US-12323762

Spatial audio capture

PublishedJune 3, 2025

Assigneenot available in USPTO data we have

Inventorsnot available in USPTO data we have

Technical Abstract

An apparatus including circuitry configured to: obtain two or more audio signals from respective two or more microphones; determine, in one or more frequency band of the two or more audio signals, a first sound source direction parameter based on processing of the two or more audio signals, wherein processing of the two or more audio signals is further configured to provide one or more modified audio signal based on the two or more audio signals; and determine, in the one or more frequency band of the two or more audio signals, at least a second sound source direction parameter at least based on at least in part the one or more modified audio signal.

Patent Claims

20 claims

Legal claims defining the scope of protection, as filed with the USPTO.

1. An apparatus comprising: at least one processor; and at least one memory storing instructions that, when executed with the at least one processor, cause the apparatus at least to: obtain two or more audio signals from respective two or more microphones; determine, in one or more frequency bands of the two or more audio signals, a first sound source direction parameter based on processing of the two or more audio signals, wherein processing of the two or more audio signals is further configured to provide one or more modified audio signals based on the two or more audio signals; and determine, in the one or more frequency bands of the two or more audio signals, at least a second sound source direction parameter at least based on at least in part the one or more modified audio signals.

2. The apparatus as claimed in claim 1, wherein providing the one or more modified audio signals comprises the at least one memory stores instructions that, when executed with the at least one processor, cause the apparatus to: generate a modified two or more audio signals based on modifying the two or more audio signals with a projection of a first sound source defined with the first sound source direction parameter; and determine in the one or more frequency bands of the two or more audio signals, at least the second sound source direction parameter with processing the modified two or more audio signals.

3. The apparatus as claimed in claim 1, where the at least one memory stores instructions that, when executed with the at least one processor, cause the apparatus to: determine, in the one or more frequency bands of the two or more audio signals, a first sound source energy parameter based on the processing of the two or more audio signals; and determine at least a second sound source energy parameter at least based on at least in part the one or more modified audio signals and the first sound source energy parameter.

4. The apparatus as claimed in claim 3, wherein the first and second sound source energy parameters comprise direct-to-total energy ratios and wherein the at least one memory stores instructions that, when executed with the at least one processor, cause the apparatus to: determine an interim second sound source energy parameter direct-to-total energy ratio based on an analysis of the one or more modified audio signals; and generate the second sound source energy parameter direct-to-total energy ratio based on one of: selection of a smallest of: the interim second sound source energy parameter direct-to-total energy ratio, or a value of the first sound source energy parameter direct-to-total energy ratio subtracted from a value of one; or multiplication of the interim second sound source energy parameter direct-to-total energy ratio with the value of the first sound source energy parameter direct-to-total energy ratio subtracted from the value of one.
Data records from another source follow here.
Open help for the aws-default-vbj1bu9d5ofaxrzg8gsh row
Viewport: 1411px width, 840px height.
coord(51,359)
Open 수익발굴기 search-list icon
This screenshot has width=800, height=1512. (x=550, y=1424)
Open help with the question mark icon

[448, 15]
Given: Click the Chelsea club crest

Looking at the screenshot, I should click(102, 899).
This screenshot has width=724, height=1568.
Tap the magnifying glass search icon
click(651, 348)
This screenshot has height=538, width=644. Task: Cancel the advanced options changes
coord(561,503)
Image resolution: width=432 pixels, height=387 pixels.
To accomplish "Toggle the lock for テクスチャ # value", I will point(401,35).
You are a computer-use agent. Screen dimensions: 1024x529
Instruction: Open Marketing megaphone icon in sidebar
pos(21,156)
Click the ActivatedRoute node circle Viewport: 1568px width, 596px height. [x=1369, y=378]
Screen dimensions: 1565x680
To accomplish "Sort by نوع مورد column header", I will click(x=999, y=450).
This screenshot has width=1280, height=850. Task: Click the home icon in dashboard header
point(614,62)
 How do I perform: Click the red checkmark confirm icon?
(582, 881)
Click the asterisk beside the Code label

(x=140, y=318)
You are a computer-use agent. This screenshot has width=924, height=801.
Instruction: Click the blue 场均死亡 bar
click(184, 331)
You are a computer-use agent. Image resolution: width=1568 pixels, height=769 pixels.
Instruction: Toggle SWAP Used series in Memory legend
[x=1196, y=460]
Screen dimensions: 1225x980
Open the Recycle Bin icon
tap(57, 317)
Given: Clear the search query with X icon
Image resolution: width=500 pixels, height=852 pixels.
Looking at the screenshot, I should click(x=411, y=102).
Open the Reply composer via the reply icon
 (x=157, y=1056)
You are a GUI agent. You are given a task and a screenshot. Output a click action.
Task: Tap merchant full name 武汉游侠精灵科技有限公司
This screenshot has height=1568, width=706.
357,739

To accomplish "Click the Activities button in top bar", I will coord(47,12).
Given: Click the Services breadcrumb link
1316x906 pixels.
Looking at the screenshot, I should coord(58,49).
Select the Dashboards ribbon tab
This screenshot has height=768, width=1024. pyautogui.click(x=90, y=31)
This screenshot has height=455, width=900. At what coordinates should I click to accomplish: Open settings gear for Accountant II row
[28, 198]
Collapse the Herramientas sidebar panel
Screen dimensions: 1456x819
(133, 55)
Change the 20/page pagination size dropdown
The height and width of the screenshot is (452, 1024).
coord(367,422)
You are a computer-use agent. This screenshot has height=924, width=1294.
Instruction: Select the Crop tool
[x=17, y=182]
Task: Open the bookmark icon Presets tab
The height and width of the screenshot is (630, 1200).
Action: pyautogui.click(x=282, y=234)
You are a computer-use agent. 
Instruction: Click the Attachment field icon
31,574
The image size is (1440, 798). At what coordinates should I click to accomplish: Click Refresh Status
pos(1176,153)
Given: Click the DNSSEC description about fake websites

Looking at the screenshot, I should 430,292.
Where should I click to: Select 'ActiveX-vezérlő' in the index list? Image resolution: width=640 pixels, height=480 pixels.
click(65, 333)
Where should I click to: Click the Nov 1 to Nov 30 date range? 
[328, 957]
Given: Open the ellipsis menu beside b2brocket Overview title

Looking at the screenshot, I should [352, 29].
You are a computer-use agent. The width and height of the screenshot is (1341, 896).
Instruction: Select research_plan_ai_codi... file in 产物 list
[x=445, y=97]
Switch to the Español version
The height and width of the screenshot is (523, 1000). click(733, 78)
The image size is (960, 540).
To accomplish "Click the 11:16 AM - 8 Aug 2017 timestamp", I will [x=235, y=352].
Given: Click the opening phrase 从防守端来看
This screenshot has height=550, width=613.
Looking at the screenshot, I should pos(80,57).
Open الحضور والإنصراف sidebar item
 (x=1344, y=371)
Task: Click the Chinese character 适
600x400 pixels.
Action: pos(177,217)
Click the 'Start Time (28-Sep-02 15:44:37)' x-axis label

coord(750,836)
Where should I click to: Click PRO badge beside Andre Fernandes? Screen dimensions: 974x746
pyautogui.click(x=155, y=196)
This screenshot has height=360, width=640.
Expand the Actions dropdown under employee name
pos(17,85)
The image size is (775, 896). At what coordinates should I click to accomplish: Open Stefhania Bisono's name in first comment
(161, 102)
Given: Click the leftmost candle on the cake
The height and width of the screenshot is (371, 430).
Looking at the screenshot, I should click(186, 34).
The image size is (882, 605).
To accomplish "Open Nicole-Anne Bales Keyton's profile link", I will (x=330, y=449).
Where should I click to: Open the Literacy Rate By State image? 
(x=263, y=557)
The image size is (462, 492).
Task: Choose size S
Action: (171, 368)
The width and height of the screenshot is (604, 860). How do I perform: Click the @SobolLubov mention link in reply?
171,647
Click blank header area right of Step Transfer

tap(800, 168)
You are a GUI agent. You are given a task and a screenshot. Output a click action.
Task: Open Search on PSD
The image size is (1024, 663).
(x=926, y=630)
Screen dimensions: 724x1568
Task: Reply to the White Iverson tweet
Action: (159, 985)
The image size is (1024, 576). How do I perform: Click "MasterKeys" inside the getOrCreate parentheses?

5. The apparatus as claimed in claim 3, wherein at least the second sound source energy parameter is determined further based on the first sound source direction parameter, such that the second sound source energy parameter is scaled relative to a difference between the first sound source direction parameter and the second sound source direction parameter.

6. The apparatus as claimed in claim 1, wherein the at least one memory stores instructions that, when executed with the at least one processor, cause the apparatus to: select a first pair of the two or more microphones; select a first pair of respective audio signals from the selected first pair of the two or more microphones; determine a delay which maximises a correlation between the first pair of respective audio signals from the selected first pair of the two or more microphones; and determine a pair of directions associated with the delay which maximises the correlation between the first pair of respective audio signals from the selected first pair of the two or more microphones, the first sound source direction parameter being selected from the pair of determined directions.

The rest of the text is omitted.